I'm well over 40 days now without a cigarette.  Looks like I'll be travelling to the Connecticut for a couple of weeks in February.  This is something I'm looking forward to.

Monday, 3 January 2011

2011 Winchester - it's a farm site

Hello - hope you all had a great New Years event.  Mine was a fairly big party with a great guitarist playing, lots of food and pepsi.  I was the designated driver, thus there was no pressure or desire for me to drink alcohol.

First job this year is for a company whose UK head office is in Winchester, and it starts tomorrow.  I decided to drive here today and am now hooked in a fairly pleasant caravan park that is part of a farm.  Lots of animals wondering around and its green and tranquil.

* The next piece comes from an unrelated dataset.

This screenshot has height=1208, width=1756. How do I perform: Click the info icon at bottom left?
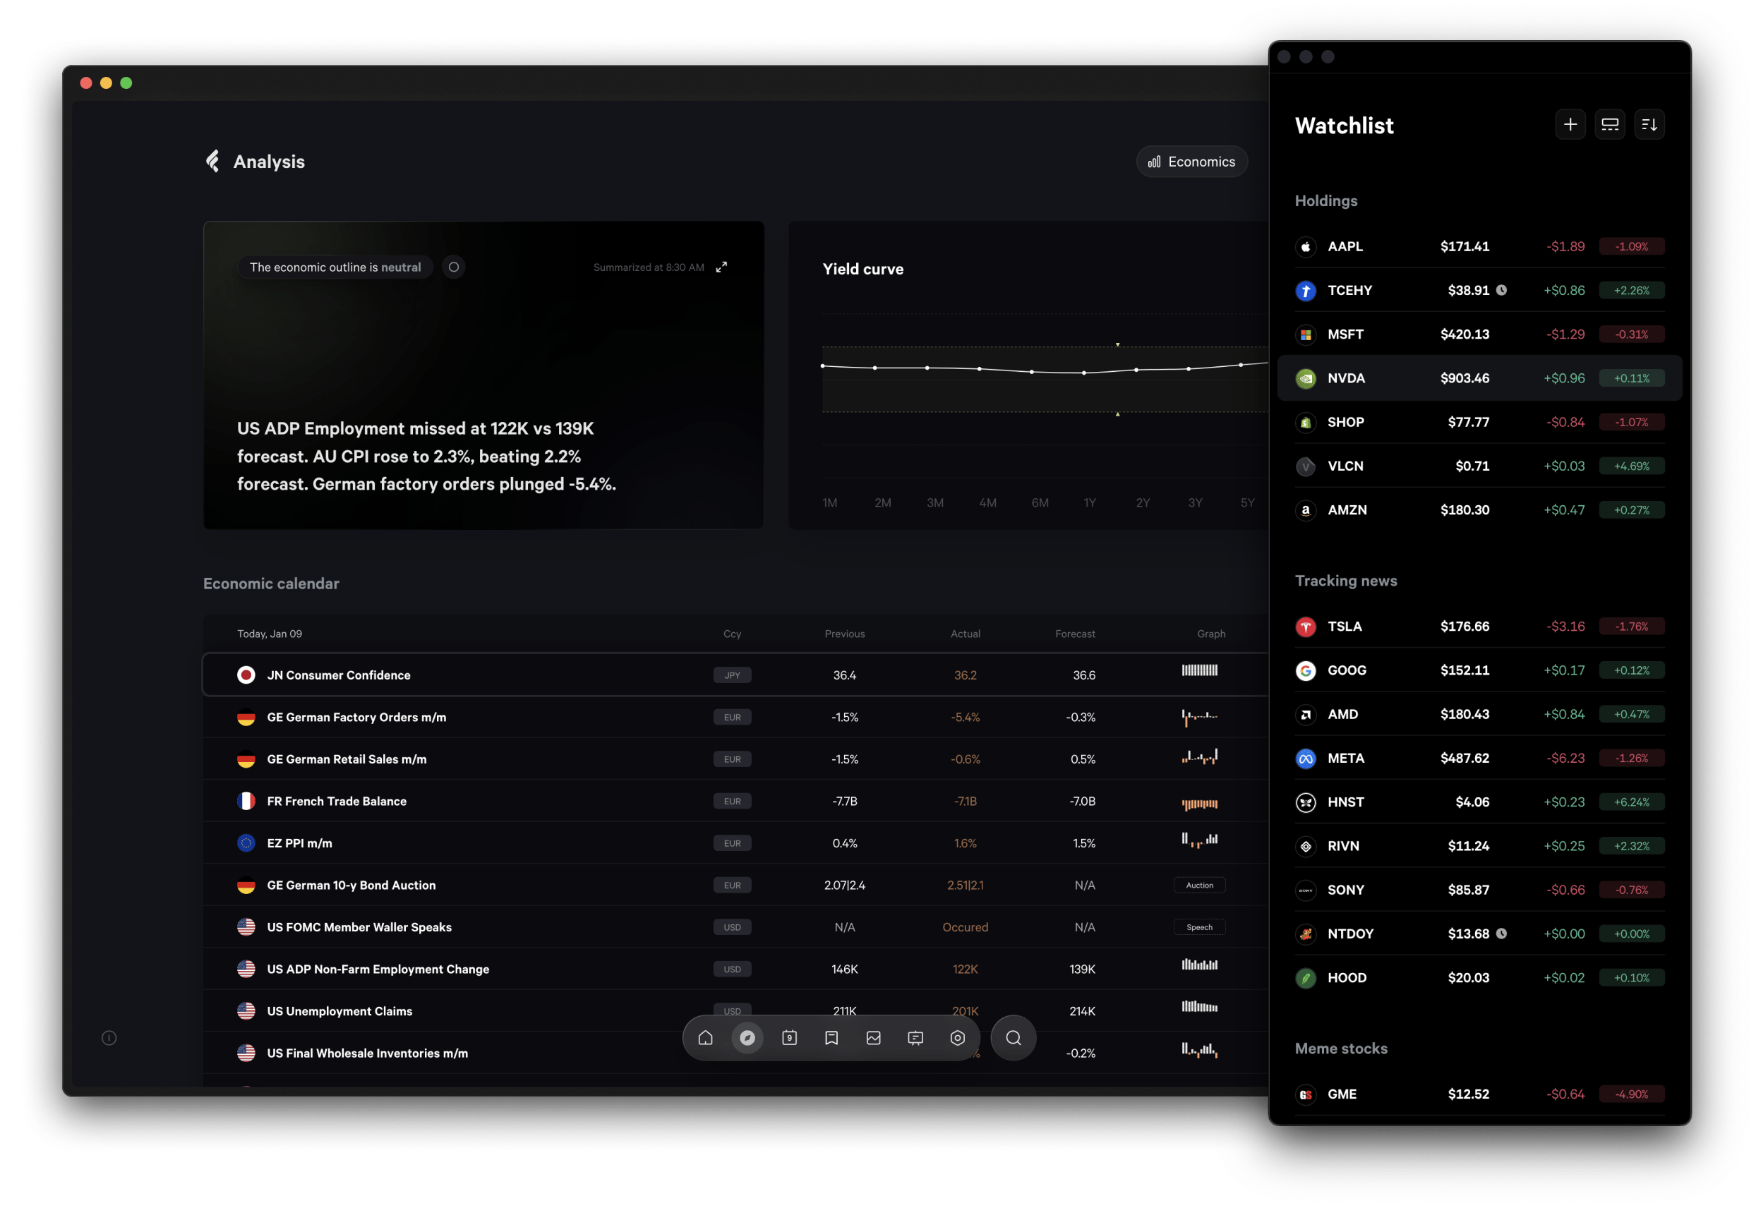(109, 1038)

Given the issues I have had with the van I was a little apprehensive about this trip, even though it was only eighty miles.  On Friday I pull into a petrol station, get out, put key in fuel cap, turn, but nothing gives.  The fuel cap would not come off.  Great!!!  After fiddling and cursing for ten minutes I drive over to the parking bay away from the pumps and continue trying get the cap off.  I dip the key into some oil and stick it in, hoping something will give - but nothing gives.

I figure the mechanic must have done something, since this is the first time I have attempted to fill her up since taking the van to be fixed, and I never had any problems before hand.  I drive around to his garage, but he is closed.  I drive to the nearest Kwik Fit place, wondering if I could get a mechanic to have a look - maybe they have some sort of trick for this sort of issue.  But they are really busy and after waiting ten minutes I lose patience and drive to the nearest Halfords store.  I buy an all model lockable petrol cap and two screw drivers.  Using the two screw drivers I manage to force the cap out of the tank, thankfully not breaking anything around the cap tunnel.  The new fuel cap fits perfectly - phew, good to go again.

The trip today was fine.  The van didn't play up at all.  Thanks ConeHead.  I call the van ConeHead because this is what the previous owners called the van due to its cone shaped luton top.  I'm not superstitious but I've heard it brings bad luck to rename a van or boat.  I won't tempt fate - and ConeHead it shall remain.

So I am now officially being paid to camp.  The site fees will be chargeable to my employer, and I will receive a per-diem for the week or two I am here at the camp site.  Doesn't get better than that now, really, does it?